(Element lookup records)
"""

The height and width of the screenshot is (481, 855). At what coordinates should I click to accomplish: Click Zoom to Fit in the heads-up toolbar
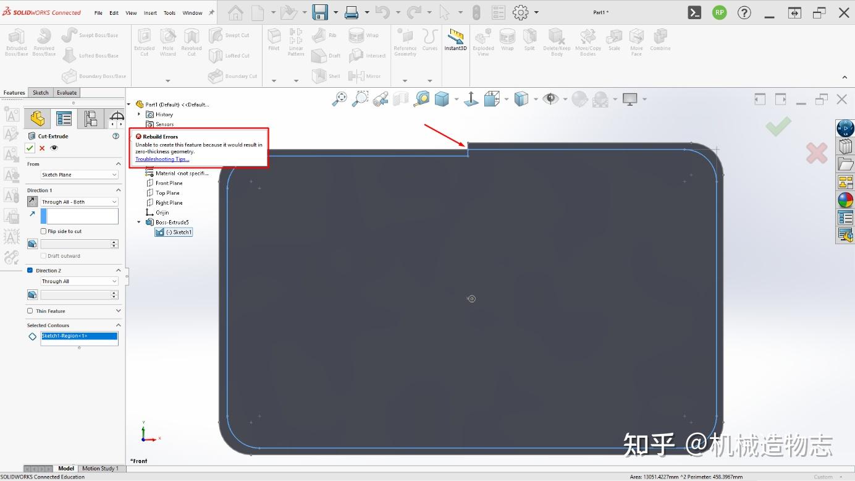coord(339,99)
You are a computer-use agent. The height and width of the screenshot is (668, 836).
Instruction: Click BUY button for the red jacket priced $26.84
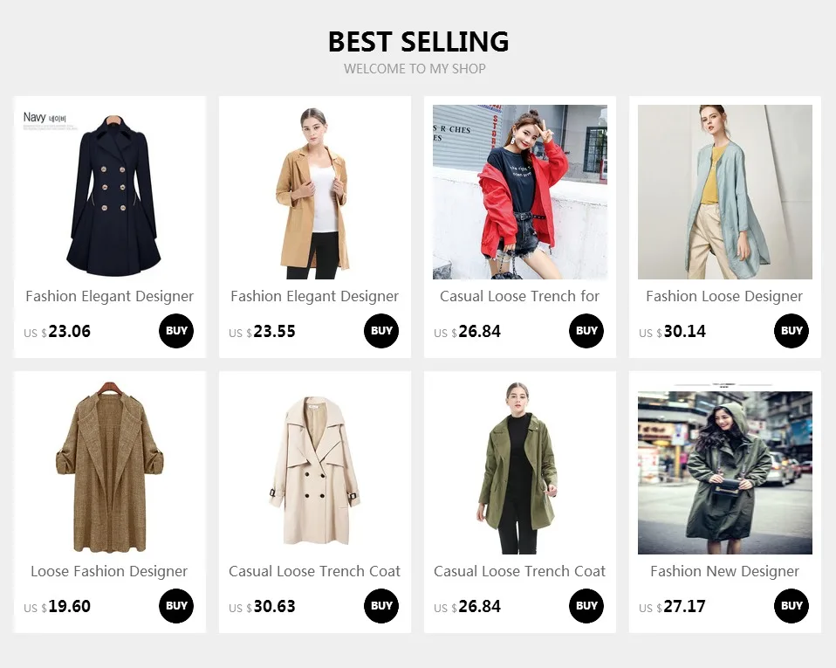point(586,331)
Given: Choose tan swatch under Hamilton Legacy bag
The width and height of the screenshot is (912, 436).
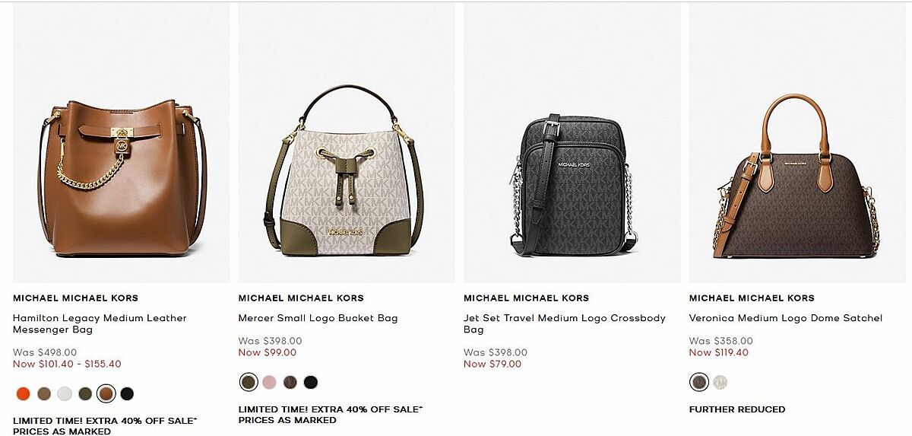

"""

## Objective:
Extract, exactly, the part of the records that begins with the line containing "Given: Choose tan" and continues through the end of the records. Leave the pictures out of your answer.

## Solution:
Given: Choose tan swatch under Hamilton Legacy bag
The width and height of the screenshot is (912, 436).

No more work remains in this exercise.